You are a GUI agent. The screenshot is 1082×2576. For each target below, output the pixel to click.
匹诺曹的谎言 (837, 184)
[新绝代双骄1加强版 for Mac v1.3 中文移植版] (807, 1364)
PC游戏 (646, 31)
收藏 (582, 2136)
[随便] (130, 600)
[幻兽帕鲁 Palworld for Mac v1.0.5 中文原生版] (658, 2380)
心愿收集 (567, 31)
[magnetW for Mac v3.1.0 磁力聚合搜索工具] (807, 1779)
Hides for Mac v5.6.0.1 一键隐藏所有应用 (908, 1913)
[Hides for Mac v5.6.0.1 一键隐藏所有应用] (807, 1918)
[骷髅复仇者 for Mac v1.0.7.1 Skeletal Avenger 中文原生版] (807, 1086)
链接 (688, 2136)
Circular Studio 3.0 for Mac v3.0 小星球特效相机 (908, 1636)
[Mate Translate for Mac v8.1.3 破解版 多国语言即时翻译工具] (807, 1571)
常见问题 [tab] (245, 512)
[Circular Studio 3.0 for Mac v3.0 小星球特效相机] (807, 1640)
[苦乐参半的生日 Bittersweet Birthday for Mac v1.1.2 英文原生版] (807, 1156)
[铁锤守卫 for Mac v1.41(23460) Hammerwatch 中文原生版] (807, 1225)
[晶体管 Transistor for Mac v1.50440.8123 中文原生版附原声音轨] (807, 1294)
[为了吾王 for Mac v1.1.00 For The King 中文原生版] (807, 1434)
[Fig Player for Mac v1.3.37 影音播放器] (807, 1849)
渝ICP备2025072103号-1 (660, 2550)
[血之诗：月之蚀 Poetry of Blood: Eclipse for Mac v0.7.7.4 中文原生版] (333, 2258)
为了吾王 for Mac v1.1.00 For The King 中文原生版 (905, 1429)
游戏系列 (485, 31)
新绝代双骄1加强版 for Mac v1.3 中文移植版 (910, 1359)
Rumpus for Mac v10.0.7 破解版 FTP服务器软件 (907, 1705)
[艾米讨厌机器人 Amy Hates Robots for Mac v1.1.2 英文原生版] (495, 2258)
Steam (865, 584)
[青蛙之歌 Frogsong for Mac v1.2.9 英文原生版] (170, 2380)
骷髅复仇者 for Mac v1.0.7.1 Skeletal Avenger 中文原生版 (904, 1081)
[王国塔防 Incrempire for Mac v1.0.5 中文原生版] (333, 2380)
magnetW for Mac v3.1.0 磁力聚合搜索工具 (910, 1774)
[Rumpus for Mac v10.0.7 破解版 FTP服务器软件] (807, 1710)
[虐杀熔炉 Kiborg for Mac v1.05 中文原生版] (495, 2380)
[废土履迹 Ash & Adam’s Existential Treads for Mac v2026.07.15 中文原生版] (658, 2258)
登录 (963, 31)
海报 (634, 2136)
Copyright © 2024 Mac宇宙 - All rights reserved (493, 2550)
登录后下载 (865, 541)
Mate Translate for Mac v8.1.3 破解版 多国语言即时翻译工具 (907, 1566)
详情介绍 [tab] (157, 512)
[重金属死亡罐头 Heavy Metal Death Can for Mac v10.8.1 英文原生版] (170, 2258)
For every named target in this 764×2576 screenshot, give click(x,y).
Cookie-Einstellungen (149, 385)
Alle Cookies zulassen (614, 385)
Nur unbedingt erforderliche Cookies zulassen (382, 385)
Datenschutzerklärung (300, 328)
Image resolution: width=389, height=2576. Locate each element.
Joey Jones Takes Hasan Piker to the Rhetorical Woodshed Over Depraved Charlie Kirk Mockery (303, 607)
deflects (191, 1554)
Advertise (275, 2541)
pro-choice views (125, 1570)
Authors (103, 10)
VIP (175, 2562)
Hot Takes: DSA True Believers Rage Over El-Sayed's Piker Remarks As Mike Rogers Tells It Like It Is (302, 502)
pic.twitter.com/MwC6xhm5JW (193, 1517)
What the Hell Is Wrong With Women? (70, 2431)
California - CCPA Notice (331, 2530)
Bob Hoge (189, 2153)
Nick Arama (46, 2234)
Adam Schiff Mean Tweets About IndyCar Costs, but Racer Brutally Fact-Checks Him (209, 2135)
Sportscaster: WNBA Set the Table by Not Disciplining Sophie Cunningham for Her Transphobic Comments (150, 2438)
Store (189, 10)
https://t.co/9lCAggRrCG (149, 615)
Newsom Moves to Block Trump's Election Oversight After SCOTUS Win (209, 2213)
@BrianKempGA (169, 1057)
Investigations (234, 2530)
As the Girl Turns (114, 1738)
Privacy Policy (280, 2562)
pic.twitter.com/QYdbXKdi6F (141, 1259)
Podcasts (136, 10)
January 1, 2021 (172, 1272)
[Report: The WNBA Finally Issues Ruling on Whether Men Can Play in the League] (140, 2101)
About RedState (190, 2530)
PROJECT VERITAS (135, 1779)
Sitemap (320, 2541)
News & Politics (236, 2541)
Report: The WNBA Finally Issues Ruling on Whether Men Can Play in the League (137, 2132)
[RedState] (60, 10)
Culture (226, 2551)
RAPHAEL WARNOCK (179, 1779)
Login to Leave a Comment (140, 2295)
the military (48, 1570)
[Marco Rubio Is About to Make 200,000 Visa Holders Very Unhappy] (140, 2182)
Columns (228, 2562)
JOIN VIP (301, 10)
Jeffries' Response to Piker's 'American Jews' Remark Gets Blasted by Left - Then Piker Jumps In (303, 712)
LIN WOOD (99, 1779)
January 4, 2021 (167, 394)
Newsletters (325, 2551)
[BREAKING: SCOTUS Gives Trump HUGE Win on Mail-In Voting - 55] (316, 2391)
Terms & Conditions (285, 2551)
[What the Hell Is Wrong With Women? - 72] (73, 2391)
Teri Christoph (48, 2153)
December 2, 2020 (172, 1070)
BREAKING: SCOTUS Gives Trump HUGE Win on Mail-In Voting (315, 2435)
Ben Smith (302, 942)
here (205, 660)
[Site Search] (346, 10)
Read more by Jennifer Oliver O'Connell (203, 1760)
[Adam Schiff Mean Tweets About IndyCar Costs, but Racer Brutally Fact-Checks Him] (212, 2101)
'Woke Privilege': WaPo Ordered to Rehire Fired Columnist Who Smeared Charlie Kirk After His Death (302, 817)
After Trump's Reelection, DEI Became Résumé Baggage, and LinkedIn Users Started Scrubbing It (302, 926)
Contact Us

* _Work task_
All the entries above must be repeated exactly as they were given.

* _Output of the task_
You are a GUI agent. The screenshot is 1082×2576. For each target below, output the pixel to click.
匹诺曹的谎言 (837, 184)
[新绝代双骄1加强版 for Mac v1.3 中文移植版] (807, 1364)
PC游戏 (646, 31)
收藏 (582, 2136)
[随便] (130, 600)
[幻兽帕鲁 Palworld for Mac v1.0.5 中文原生版] (658, 2380)
心愿收集 (567, 31)
[magnetW for Mac v3.1.0 磁力聚合搜索工具] (807, 1779)
Hides for Mac v5.6.0.1 一键隐藏所有应用 (908, 1913)
[Hides for Mac v5.6.0.1 一键隐藏所有应用] (807, 1918)
[骷髅复仇者 for Mac v1.0.7.1 Skeletal Avenger 中文原生版] (807, 1086)
链接 (688, 2136)
Circular Studio 3.0 for Mac v3.0 小星球特效相机 (908, 1636)
[Mate Translate for Mac v8.1.3 破解版 多国语言即时翻译工具] (807, 1571)
常见问题 [tab] (245, 512)
[Circular Studio 3.0 for Mac v3.0 小星球特效相机] (807, 1640)
[苦乐参半的生日 Bittersweet Birthday for Mac v1.1.2 英文原生版] (807, 1156)
[铁锤守卫 for Mac v1.41(23460) Hammerwatch 中文原生版] (807, 1225)
[晶体管 Transistor for Mac v1.50440.8123 中文原生版附原声音轨] (807, 1294)
[为了吾王 for Mac v1.1.00 For The King 中文原生版] (807, 1434)
[Fig Player for Mac v1.3.37 影音播放器] (807, 1849)
渝ICP备2025072103号-1 (660, 2550)
[血之诗：月之蚀 Poetry of Blood: Eclipse for Mac v0.7.7.4 中文原生版] (333, 2258)
为了吾王 for Mac v1.1.00 For The King 中文原生版 (905, 1429)
游戏系列 (485, 31)
新绝代双骄1加强版 for Mac v1.3 中文移植版 (910, 1359)
Rumpus for Mac v10.0.7 破解版 FTP服务器软件 (907, 1705)
[艾米讨厌机器人 Amy Hates Robots for Mac v1.1.2 英文原生版] (495, 2258)
Steam (865, 584)
[青蛙之歌 Frogsong for Mac v1.2.9 英文原生版] (170, 2380)
骷髅复仇者 for Mac v1.0.7.1 Skeletal Avenger 中文原生版 (904, 1081)
[王国塔防 Incrempire for Mac v1.0.5 中文原生版] (333, 2380)
magnetW for Mac v3.1.0 磁力聚合搜索工具 (910, 1774)
[Rumpus for Mac v10.0.7 破解版 FTP服务器软件] (807, 1710)
[虐杀熔炉 Kiborg for Mac v1.05 中文原生版] (495, 2380)
[废土履迹 Ash & Adam’s Existential Treads for Mac v2026.07.15 中文原生版] (658, 2258)
登录 (963, 31)
海报 (634, 2136)
Copyright © 2024 Mac宇宙 - All rights reserved (493, 2550)
登录后下载 (865, 541)
Mate Translate for Mac v8.1.3 破解版 多国语言即时翻译工具 (907, 1566)
详情介绍 [tab] (157, 512)
[重金属死亡罐头 Heavy Metal Death Can for Mac v10.8.1 英文原生版] (170, 2258)
For every named target in this 764×2576 screenshot, give click(x,y).
Cookie-Einstellungen (149, 385)
Alle Cookies zulassen (614, 385)
Nur unbedingt erforderliche Cookies zulassen (382, 385)
Datenschutzerklärung (300, 328)
Image resolution: width=389, height=2576. Locate each element.
Joey Jones Takes Hasan Piker to the Rhetorical Woodshed Over Depraved Charlie Kirk Mockery (303, 607)
deflects (191, 1554)
Advertise (275, 2541)
pro-choice views (125, 1570)
Authors (103, 10)
VIP (175, 2562)
Hot Takes: DSA True Believers Rage Over El-Sayed's Piker Remarks As Mike Rogers Tells It Like It Is (302, 502)
pic.twitter.com/MwC6xhm5JW (193, 1517)
What the Hell Is Wrong With Women? (70, 2431)
California - CCPA Notice (331, 2530)
Bob Hoge (189, 2153)
Nick Arama (46, 2234)
Adam Schiff Mean Tweets About IndyCar Costs, but Racer Brutally Fact-Checks Him (209, 2135)
Sportscaster: WNBA Set the Table by Not Disciplining Sophie Cunningham for Her Transphobic Comments (150, 2438)
Store (189, 10)
https://t.co/9lCAggRrCG (149, 615)
Newsom Moves to Block Trump's Election Oversight After SCOTUS Win (209, 2213)
@BrianKempGA (169, 1057)
Investigations (234, 2530)
As the Girl Turns (114, 1738)
Privacy Policy (280, 2562)
pic.twitter.com/QYdbXKdi6F (141, 1259)
Podcasts (136, 10)
January 1, 2021 (172, 1272)
[Report: The WNBA Finally Issues Ruling on Whether Men Can Play in the League] (140, 2101)
About RedState (190, 2530)
PROJECT VERITAS (135, 1779)
Sitemap (320, 2541)
News & Politics (236, 2541)
Report: The WNBA Finally Issues Ruling on Whether Men Can Play in the League (137, 2132)
[RedState] (60, 10)
Culture (226, 2551)
RAPHAEL WARNOCK (179, 1779)
Login to Leave a Comment (140, 2295)
the military (48, 1570)
[Marco Rubio Is About to Make 200,000 Visa Holders Very Unhappy] (140, 2182)
Columns (228, 2562)
JOIN VIP (301, 10)
Jeffries' Response to Piker's 'American Jews' Remark Gets Blasted by Left - Then Piker Jumps In (303, 712)
LIN WOOD (99, 1779)
January 4, 2021 (167, 394)
Newsletters (325, 2551)
[BREAKING: SCOTUS Gives Trump HUGE Win on Mail-In Voting - 55] (316, 2391)
Terms & Conditions (285, 2551)
[What the Hell Is Wrong With Women? - 72] (73, 2391)
Teri Christoph (48, 2153)
December 2, 2020 (172, 1070)
BREAKING: SCOTUS Gives Trump HUGE Win on Mail-In Voting (315, 2435)
Ben Smith (302, 942)
here (205, 660)
[Site Search] (346, 10)
Read more by Jennifer Oliver O'Connell (203, 1760)
[Adam Schiff Mean Tweets About IndyCar Costs, but Racer Brutally Fact-Checks Him] (212, 2101)
'Woke Privilege': WaPo Ordered to Rehire Fired Columnist Who Smeared Charlie Kirk After His Death (302, 817)
After Trump's Reelection, DEI Became Résumé Baggage, and LinkedIn Users Started Scrubbing It (302, 926)
Contact Us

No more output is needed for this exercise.